Saturday, April 22, 2006

Free Speech in Public Schools?

It's fairly clear to most people that students don't enjoy complete Constitutional Rights. For example, they are subject to - let's say abridged - First Amendment rights at school. This means that students have a limited right to free speech. Generally this means that they are able to speak on a public matter so long as the speech is not lewd, vulgar, obscene or plainly offensive.

Over the years, the Court has defined where the line is. Typically, a student is free to protest in school in a non-disruptive way. In one case, students protested the Vietnam War by wearing black armbands. The Supreme Court ruled that the armbands were protected free speech because there was no evidence that the mere wearing of the armbands (which said nothing on them) caused any disorder or disruption of the educational process. Fear of a disruption is not enough; there must be evidence in the record to allow officials to "reasonably ... forecast substantial disruption of or material interference with school activities." (Tinker v. Des Moines Independed School District, 393 U.S. 503, 514 (1969)).

The Supreme Court ruled later, however, that not all speech is protected in the same manner as Tinker's armbands. In Bethel School District No. 403 v. Fraser, the Court, while ruling on First Amendment Protection of a speech that included an "elaboratte, graphic, and explicit sexual metaphor" by a high school student, cited a similar case by an adult, Cohen v. California (403 u.s. 15, 91 S. Ct. 1780 (1971)), who wore a jacket that said "Fuck the Draft." The Court summed up the difference by stating that "the First Amendment Gives a high school student the classroom right to wear Tinker's armband, but not Cohen's jacket." Bethel School District No. 403 v. Fraser, 475 us 675, 106 S. Ct. 3159, 3164 (1986). Fraser lost the decision.

Kuhlmeier is a third Supreme Court case that deals with First Amendment speech issues. In Hazelwood School District v. Kuhlmeier, the Court looked at the the extent to which school officials could censor a school newspaper written by students in a Journalism course. The Court noted that public schools are NOT traditional public forums, and as such are subject to a different rule than traditional public forums. The Court ruled that there must be a clear intent to create a public forum and looked to the district policy. The Court ruled that schools can place restrictions on "school-sponsored" speech, such as a student paper, so long as the restrictions are reasonably related to legitimate pedagogical concerns. Hazelwood School District v. Kuhlmeier, 484 U.S. 260, 108 S. Ct. 562 (1988).

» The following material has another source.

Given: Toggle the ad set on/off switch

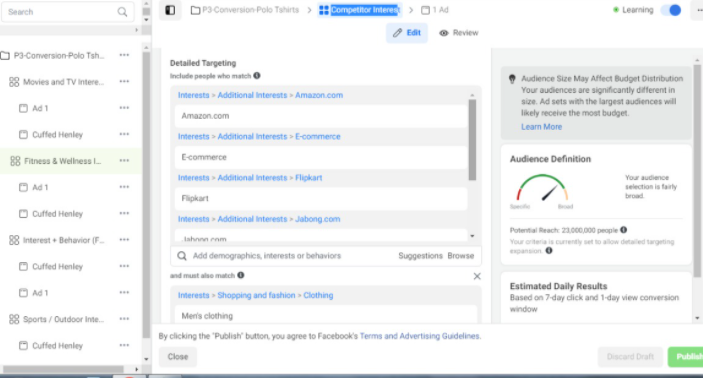Looking at the screenshot, I should [671, 10].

These cases, taken together, establish essentially a trifurcated system for school officials to use to determine whether or not student spech is protected by the First AMendment. First, one must ask if the speech being delivered is "school sponsored" speech (Kuhlmeier) or is it "school tolerated" (Tinker)? Then, we ask whether the speech can be considered lewd, vulgar, obscene, or plainly offensive. (Fraser).

For the record, all of this information is from Texas School Law, A Practical Guide, Second Edition, by Kelly Frels and Jeffrey J. Horner Copyright 2004.

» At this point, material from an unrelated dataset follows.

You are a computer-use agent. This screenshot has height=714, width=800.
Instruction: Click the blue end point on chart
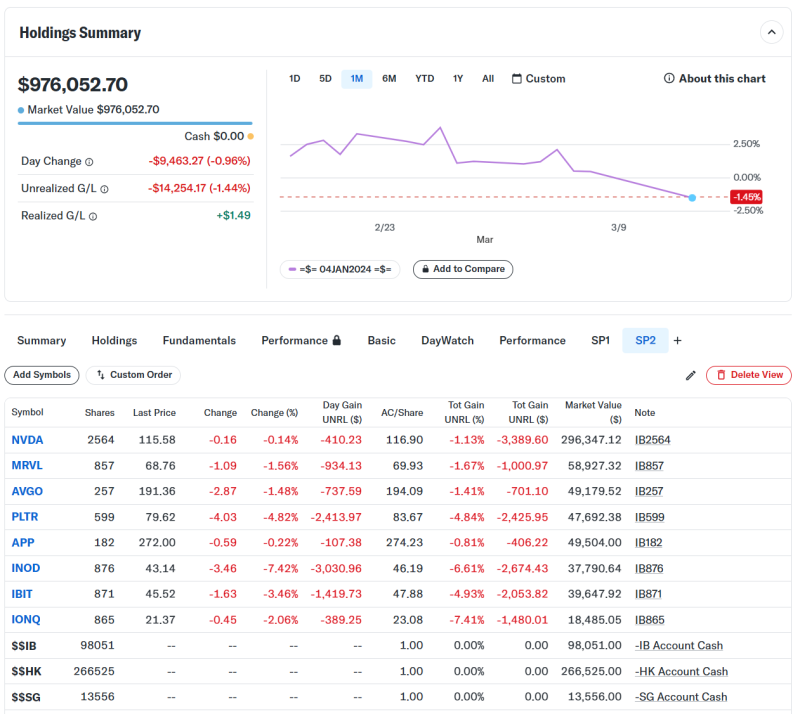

Why do I take the time to explain all this? Because recently, the 9th Court of Appeals ruled on Harper v. Poway School District. The background in Harper is that the school allowed a "Day of Silence" for gay and lesbian students. These students participated by wearing duct tape over their mouths and didn't speak in class for the day in a symbolic gesture. One student took offense to the day and wore a T-shirt that said on the front "Be ashamed, our school has embraced what God has condemned," and on the back "Homosexuality is shameful." When questioned by the vice principal, the boy admitted that there was a terse

The school asked the boy to remove the T-shirt because it was offensive. He refused and was denied suspension, rather had to spend the rest of that day in the principal's office working on homework. He then sued the school alleging violation of First Amendment Rights. The trial court ruled and the 9th Circuit Court of Appeals affirmed the ruling that his First Amendment rights were not violated.

Why is there a different standard for the boy than there was for the gay and lesbian students who partook in the day of silence? Well, for one, the boy's shirt was offensive to a segment of the population, and even if he didn't physically accost any students, his shirt's message can send the same message. This violates Tinker. Additionally, the t-shirt said on the back "homosexuality is shameful" which is offensive to a segment of the population, and thus this shirt violates Fraser. On the other hand, the Day of Silence, while "allowed" by the school wasn't an endorsement of gay rights, rather it was an authorization for passive protest speech which is authorized under Tinker. Second, the speech is not lewd, vulgar, obscene, or plainly offensive, indeed, it's duct tape, which is fairly passive speech, so it doesn't violate Fraser.

The 9th Circuit Court of Appeals might come up with some very interesting rulings and might march to its own beat quite often, but I think they reached the right decision here.